2015年のバドミントンマガジンのコラム『折々のことば』からの再掲です。 

 「頭がいいね、あの選手は・・・」プレイを観戦しながら、その選手の「頭の良さ」が分かるような言葉をしばしば耳にする。もちろん、「この頭の良さ」は「勉強ができる」ということを指すのではなさそうである。運動を掌る脳と勉強などで知識を身に付ける脳は異なるということをよく聞くが、前者のことだろう。

運動は特に脳幹、小脳で自動的に制御されている。つまり運動はいわゆる「意識」がさせているのではないということである。我々が獲得している日常の動作、例えば「歩く」という動作を取り上げるならば、歩くことについての詳細まで「考えて」行おうとすると途端にぎこちなくなってしまう。練習とはこのような無意識で制御できる脳の「記憶」作りに他ならない。繰り返すことや様々な試行錯誤の結果、運動の「記憶」が形成され自動化していく。他方、ロボットなどの機械の動きも結局「メモリー(記憶)」させることで、同じように考えられる。

しかしやっかいなことにロボットのメモリーと比べて人間の脳は一筋縄ではいかない。この運動を制御する脳を「ろうそくの炎」に例えるならば、上手くいっているときは微動だにしない炎が、不調の時は揺れ動き、操縦不能になるのである。

この「揺らぎ」の原因は何だろうか?一つは前述の「考える」という横風である。「いいか、ネットにかけるなよ」と言ったとたんにネットにかける。一生懸命に「考えてしまった」のかもしれない。

「揺らぎ」の二つ目の原因として考えられるのは「感情」であろう。ことに感情における「恐怖」の突風は激しい。強敵との対戦でこちら側が「勝手にミスする」状況はこの恐怖心という「感情」が影響していると思わざるを得ない。そのほかにも「大丈夫だろう」というおごりや、「終わった」といったゴールを意識した瞬間に脳の「炎」が揺れる。

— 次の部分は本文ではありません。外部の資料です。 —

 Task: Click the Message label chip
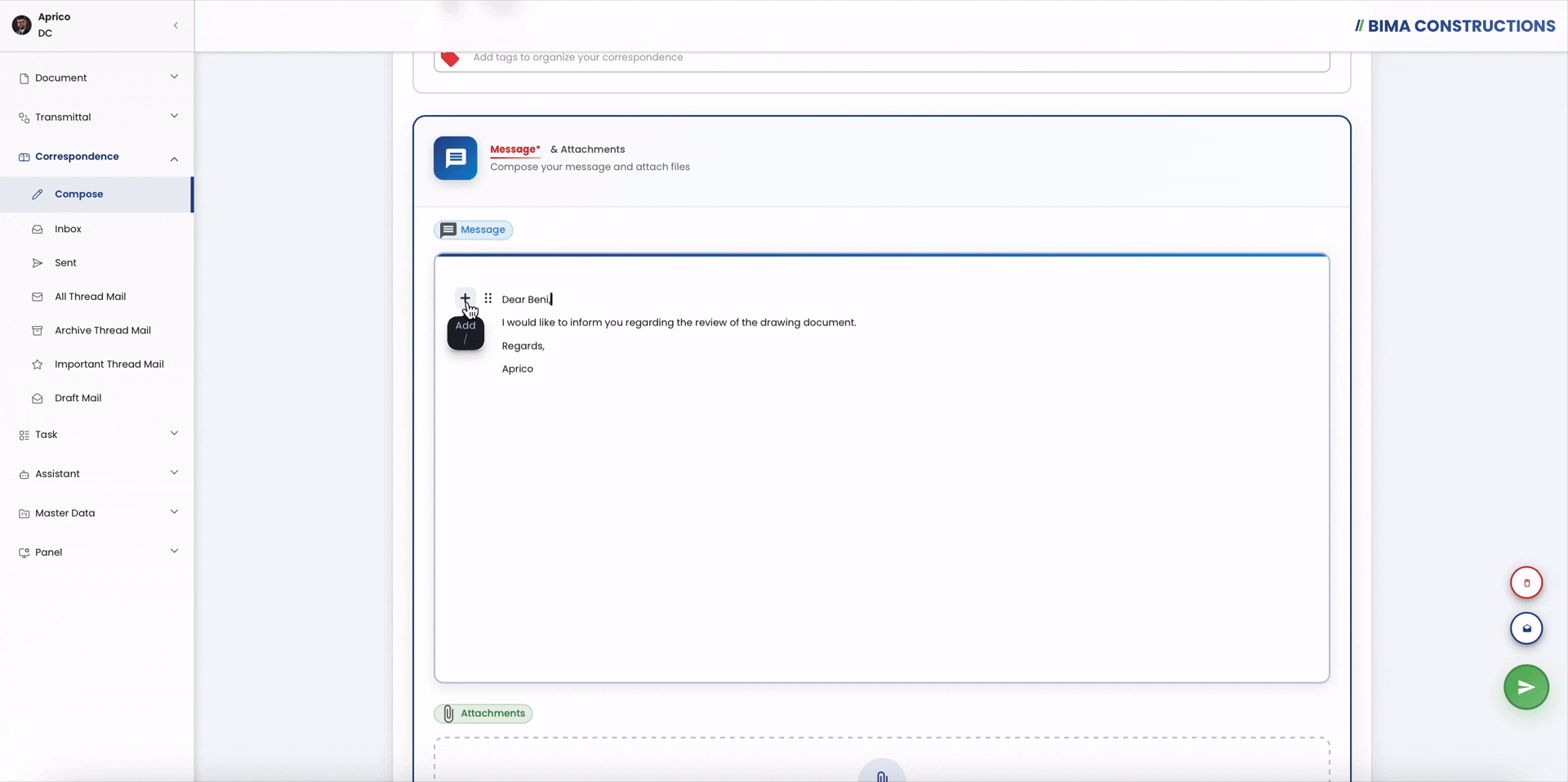(x=473, y=230)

では「揺らぎ」を制御するためにはどうしたらよいのだろうか?様々な本や人の話を聞くと『無心』とか『不動心』という境地が求められる。最近では『ゾーン』などと言われる時があるが、これは難しい。

「無心になるのだぞ」という指導者に対して、一生懸命に無心になろうと考えているうちにゲームが終わる。その後、「一体何を『考えて』いるのだ?!」と言う指導者と「『考えるな』って言ったじゃないですか?」と返す選手のコントに近い問答が体育館の片隅で長く続く場合がよくある。